Ernest Thayer said he chose the name Mudville for his town to give the story a local flair, as in the days before radio and television, local baseball teams were are popular as the professionals. Thayer who was born August 14, 1863, in Lawrenceville, Massachusetts and raised in Worcester. Is said to have chosen the town of Holliston, Massachusetts as his inspiration as the town had a Mudville neighborhood at the time
The poem quickly spread east after its publication in San Francisco. By the summer it was being performed in Chicago and New York, by DeWolff Hopper with the White Stockings and Giants in attendance. Hopper was one of the most well-known actors of his generation. His rendition of “Casey at the Bat” was among the first recordings after the invention of the phonograph.

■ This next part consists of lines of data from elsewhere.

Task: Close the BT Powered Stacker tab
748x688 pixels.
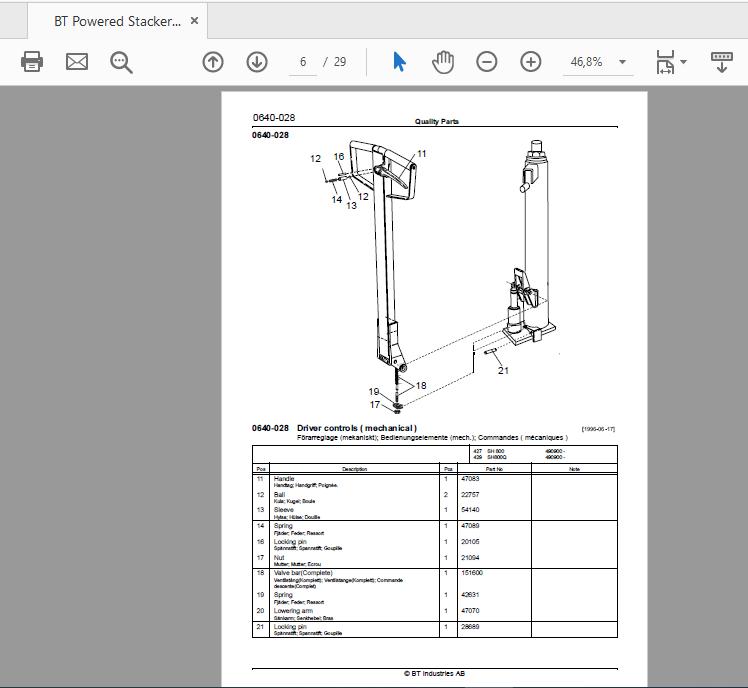Action: click(194, 21)
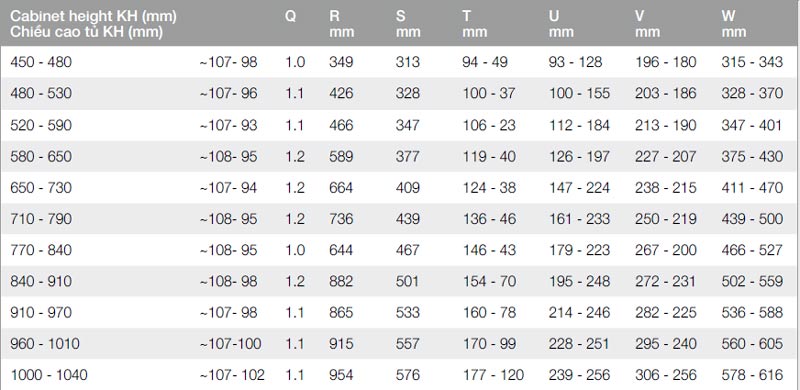Click the R mm column header
800x390 pixels.
pyautogui.click(x=341, y=24)
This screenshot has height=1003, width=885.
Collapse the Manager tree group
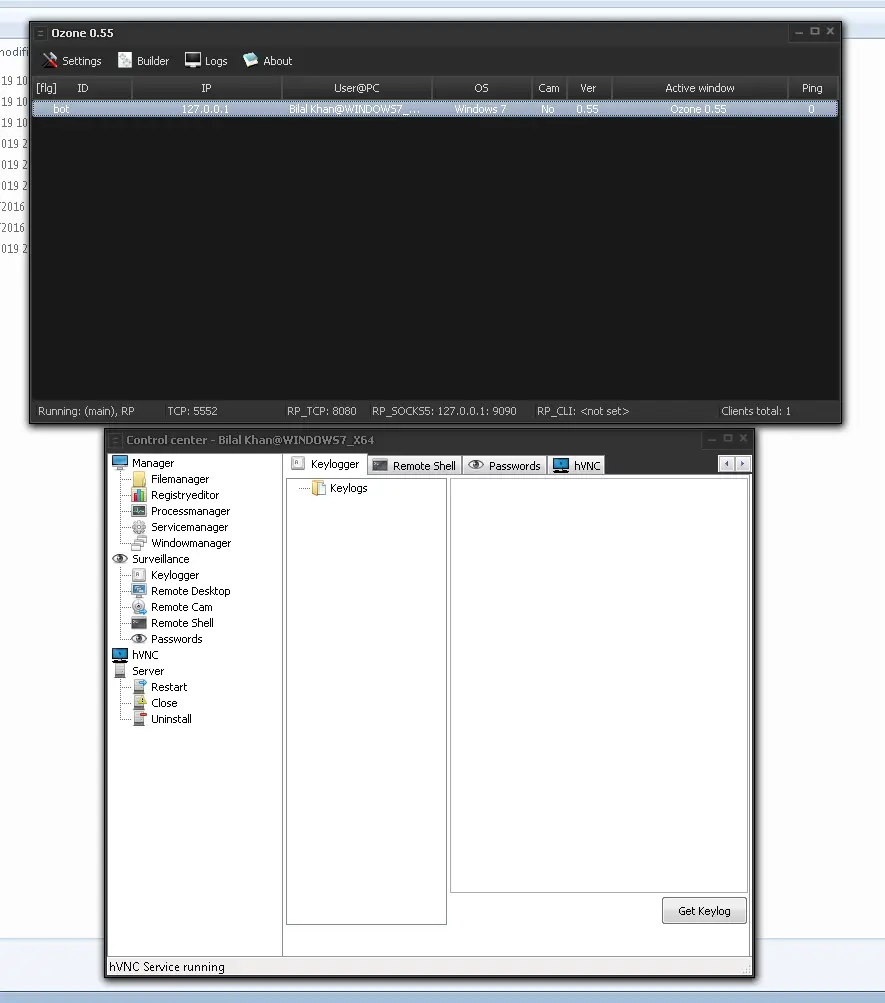(x=152, y=463)
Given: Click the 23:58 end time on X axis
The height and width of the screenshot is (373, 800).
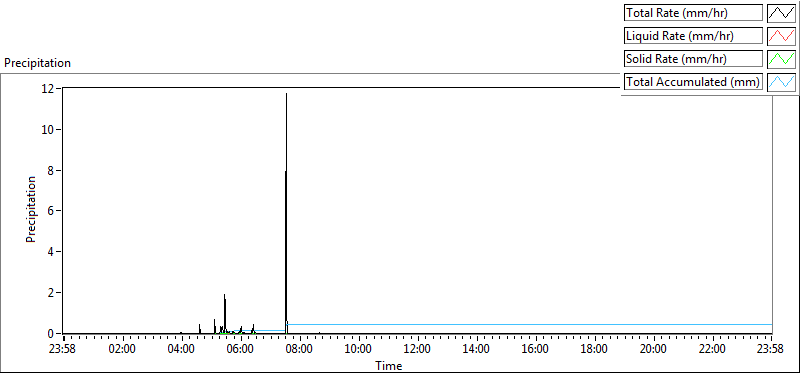Looking at the screenshot, I should (x=772, y=349).
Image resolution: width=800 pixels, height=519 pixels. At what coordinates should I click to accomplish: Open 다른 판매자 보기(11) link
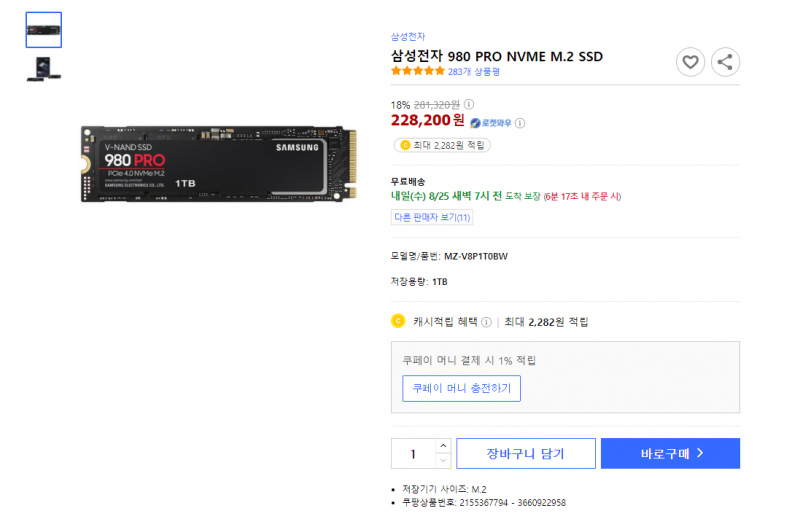(x=432, y=217)
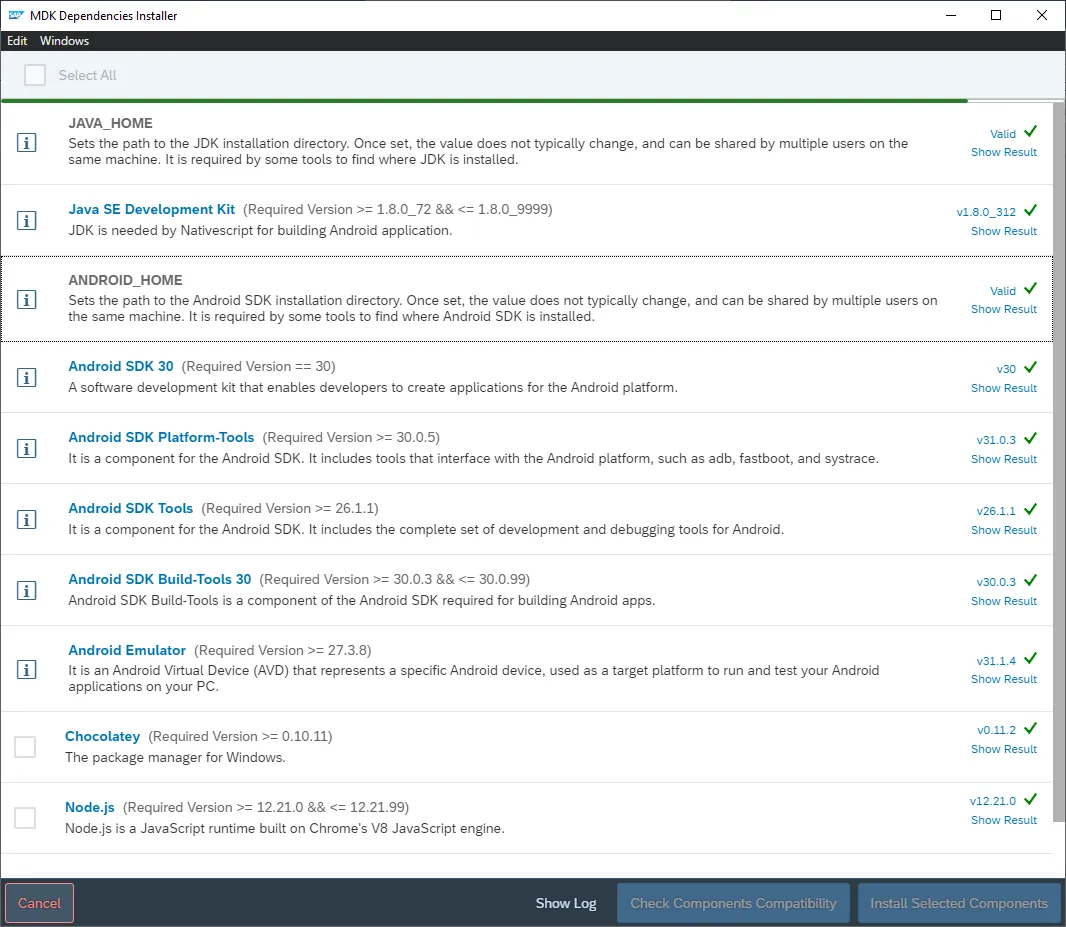Click the info icon beside JAVA_HOME

click(x=27, y=143)
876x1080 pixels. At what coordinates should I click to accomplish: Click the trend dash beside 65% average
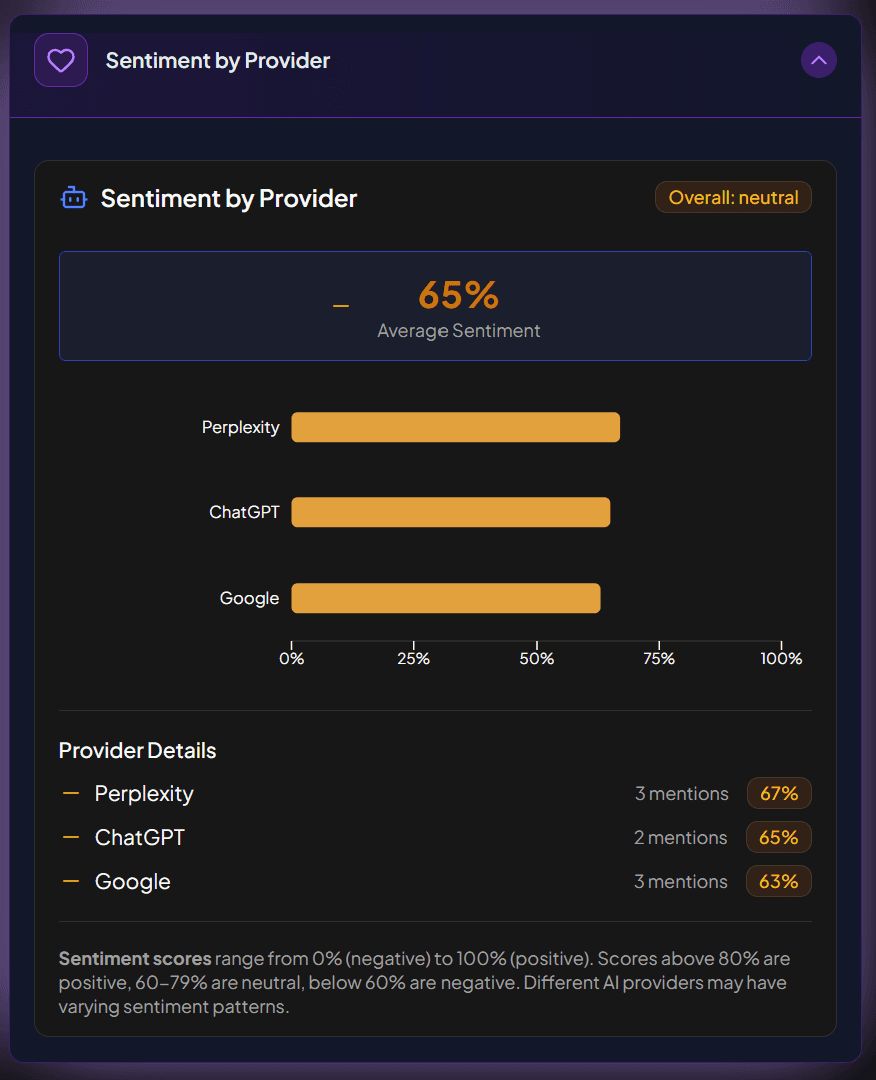[341, 305]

The poem is now public domain and is among the most famous works of the 19th Century. Over the years “Casey at the Bat” remained popular, with a Disney Animation in 1946, while well-known actors and baseball fans continue to perform it.
The outlook wasn’t brilliant for the Mudville nine that day:
The score stood four to two, with but one inning more to play,
And then when Cooney died at first, and Barrows did the same,
A pall-like silence fell upon the patrons of the game.
A straggling few got up to go in deep despair. The rest
Clung to the hope which springs eternal in the human breast;
They thought, “If only Casey could but get a whack at that—
We’d put up even money now, with Casey at the bat.”
But Flynn preceded Casey, as did also Jimmy Blake,
And the former was a hoodoo, while the latter was a cake;
So upon that stricken multitude grim melancholy sat,
For there seemed but little chance of Casey getting to the bat.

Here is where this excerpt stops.